> [BRIEF 1] Translate this sentence from the passage on Berkshires land conservation into Spanish: "One goal of the High Road initiative is to make it possible to walk from one conservation site to another, such as from West Stockbridge to Pittsfield."
> [BRIEF 2] Summarize the passage on Berkshires land conservation in two sentences.
> [BRIEF 3] Please write the next part of the passage on Berkshires land conservation, picking up after its final sentence.

The council also aims to integrate land conservation with other goals such as economic development and community needs.


“We don’t just snap up land arbitrarily,” he said. “We are very judicious, and will turn down offers that don’t meet our guidelines or which are better suited to development. We need to make sure that conservation land benefits the community.”


The properties the council has acquired are of varying sizes and characteristics. Among others, they include Olivia’s Overlook, a prominent viewpoint above Stockbridge Bowl on Richmond Mountain Road. The council also has adjacent lands with trails to the south and north along Yukon Ridge, a line of mountains extending from Pittsfield to Stockbridge.


Another of the council’s conservation properties is Hollow Fields, an area of open meadows and woods off Route 41 in western Richmond. Also in Richmond and West Stockbridge is a site known as Stevens Glen, a wooded area that includes a waterfall through a rock cleft.
Additional sites in the southern Berkshires include Bob’s Way in Monterey, Alford Springs in Alford, and land along the Housatonic River in Great Barrington.


In the central and northern Berkshire, the council’s properties include land on Constitution Hill in Lanesborough and a corridor of land and trails along the Hoosac Range above North Adams.
One goal of the High Road initiative is to make it possible to walk from one conservation site to another, such as from West Stockbridge to Pittsfield.

 

Overarching vision
The concept of connecting protected land to create preserved corridors has become increasingly popular in the Berkshires and elsewhere around the region.


For example, efforts are under way to create a bike and walking path along an old railroad right-of-way from Vermont through eastern New York state. There are also ongoing efforts to protect the Taconic ridgeline along the border of Massachusetts and New York, and another effort to create an east-west trail from the Pioneer Valley into New York.


“The High Road can tie in with regional conservation partnerships and connections that straddle state lines,” Ames said.


He noted that his organization began to invest in a system of public trails in the 1990s.
The specific theme of the High Road originated in 2012, during a staff assessment of the organization’s status and goals. The concept was presented to the organization’s board in early 2013, and the board adopted it as the basis of a strategic plan.

> [GIVEN RECORDS]
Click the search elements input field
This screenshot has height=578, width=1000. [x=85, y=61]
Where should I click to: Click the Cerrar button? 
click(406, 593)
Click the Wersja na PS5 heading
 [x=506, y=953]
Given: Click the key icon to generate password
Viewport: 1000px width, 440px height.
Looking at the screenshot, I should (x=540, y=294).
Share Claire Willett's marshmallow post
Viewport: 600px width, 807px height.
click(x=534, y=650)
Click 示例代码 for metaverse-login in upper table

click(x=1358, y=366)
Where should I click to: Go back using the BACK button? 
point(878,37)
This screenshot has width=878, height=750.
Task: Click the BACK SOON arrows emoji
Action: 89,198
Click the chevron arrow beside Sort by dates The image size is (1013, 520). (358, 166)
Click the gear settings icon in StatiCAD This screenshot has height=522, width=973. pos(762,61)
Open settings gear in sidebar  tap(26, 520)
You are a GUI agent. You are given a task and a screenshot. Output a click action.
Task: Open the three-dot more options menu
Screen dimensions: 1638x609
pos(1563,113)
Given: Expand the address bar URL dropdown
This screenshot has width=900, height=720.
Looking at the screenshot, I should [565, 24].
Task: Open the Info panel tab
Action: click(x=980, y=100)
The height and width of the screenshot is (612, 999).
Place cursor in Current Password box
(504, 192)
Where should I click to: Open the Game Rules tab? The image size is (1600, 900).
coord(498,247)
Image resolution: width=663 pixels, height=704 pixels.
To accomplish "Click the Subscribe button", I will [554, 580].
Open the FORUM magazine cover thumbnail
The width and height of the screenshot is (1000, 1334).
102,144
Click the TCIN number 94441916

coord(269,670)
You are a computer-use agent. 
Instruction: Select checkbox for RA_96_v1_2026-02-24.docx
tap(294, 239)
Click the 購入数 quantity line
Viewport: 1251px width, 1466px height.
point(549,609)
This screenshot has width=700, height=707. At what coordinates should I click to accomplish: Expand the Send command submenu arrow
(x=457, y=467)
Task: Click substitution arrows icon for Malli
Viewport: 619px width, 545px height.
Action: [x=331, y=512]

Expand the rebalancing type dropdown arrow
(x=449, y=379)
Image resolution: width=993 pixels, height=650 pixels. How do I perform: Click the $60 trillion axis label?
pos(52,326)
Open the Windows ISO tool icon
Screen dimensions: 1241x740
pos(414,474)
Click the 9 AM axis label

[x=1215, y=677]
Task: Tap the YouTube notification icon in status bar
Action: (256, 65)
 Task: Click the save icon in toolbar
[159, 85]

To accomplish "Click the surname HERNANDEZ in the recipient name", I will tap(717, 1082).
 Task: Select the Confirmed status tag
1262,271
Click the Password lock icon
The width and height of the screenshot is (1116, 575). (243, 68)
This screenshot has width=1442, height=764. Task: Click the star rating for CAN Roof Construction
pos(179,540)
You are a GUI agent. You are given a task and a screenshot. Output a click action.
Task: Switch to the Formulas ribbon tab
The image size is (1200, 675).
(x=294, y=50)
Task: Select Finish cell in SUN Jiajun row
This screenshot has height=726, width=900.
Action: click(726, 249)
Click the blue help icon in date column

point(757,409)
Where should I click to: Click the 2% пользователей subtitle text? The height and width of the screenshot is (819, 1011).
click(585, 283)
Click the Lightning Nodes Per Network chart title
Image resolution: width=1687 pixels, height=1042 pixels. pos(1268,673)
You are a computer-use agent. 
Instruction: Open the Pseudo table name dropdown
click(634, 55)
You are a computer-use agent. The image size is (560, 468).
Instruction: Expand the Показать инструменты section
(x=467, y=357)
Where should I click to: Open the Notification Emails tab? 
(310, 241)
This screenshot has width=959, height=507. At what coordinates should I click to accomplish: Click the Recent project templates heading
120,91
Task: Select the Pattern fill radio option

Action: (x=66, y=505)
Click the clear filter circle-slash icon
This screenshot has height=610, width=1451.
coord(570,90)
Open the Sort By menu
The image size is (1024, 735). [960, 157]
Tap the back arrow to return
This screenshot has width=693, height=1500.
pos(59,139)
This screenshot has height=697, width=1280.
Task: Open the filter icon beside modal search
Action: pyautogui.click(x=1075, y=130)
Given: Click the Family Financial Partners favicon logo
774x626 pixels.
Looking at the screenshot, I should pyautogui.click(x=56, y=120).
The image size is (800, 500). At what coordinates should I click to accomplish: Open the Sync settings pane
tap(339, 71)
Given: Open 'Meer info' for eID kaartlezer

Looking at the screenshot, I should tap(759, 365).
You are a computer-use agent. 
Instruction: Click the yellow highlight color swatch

> [RESPONSE AREA 1] Uno de los objetivos de la iniciativa High Road es hacer posible caminar de un sitio de conservación a otro, por ejemplo, de West Stockbridge a Pittsfield.

> [RESPONSE AREA 2] The council acquires conservation land selectively across the Berkshires, with properties such as Olivia's Overlook, Hollow Fields, Stevens Glen and a corridor along the Hoosac Range, and its High Road initiative aims to let people walk from one site to another. The High Road theme came out of a 2012 staff assessment and was adopted by the board in 2013 as the basis of a strategic plan, and it can tie in with regional conservation efforts that cross state lines.

> [RESPONSE AREA 3]
“The catalyst was the upcoming 50th anniversary,” Ames said. “We wanted to hit that at the highest level we could.”


Ames said one impetus for the High Road campaign was a desire to pull together the organization’s activities under a clear goal to which the public could relate.


“We’ve always worked from project to project,” he said. “That has been effective. But from the outside, there did not seem to be an overarching vision. The High Road gives our work … a more coherent public focus.”


Ames added that the High Road will complement, but not pre-empt, the organization’s other goals and activities.


“Other values will continue to factor into our land conservation activities, such as protecting scenic views, habitats and agricultural land,” he said. “We will also still work to preserve land that may not be appropriate for trails.”


A quiet $5 million fund-raising campaign to provide seed money for the High Road initiative was launched prior to the recent public rollout. This effort already has raised $4.5 million, and the group is now turning to the general public to solicit the rest.


Donations to the effort will be designated for three purposes, including $2.5 million for short-term acquisition of essential lands and trail easements; $500,000 to build trails, parking areas, signs and other elements; and $2 million for long-term stewardship of conservation lands and trails.
The $5 million is a starting point for the overall project, which ultimately is projected to cost at least $100 million.


The Berkshires Natural Resources Council has set up a new Web page (www.bnrc.org/the-high-road) with more information about the initiative.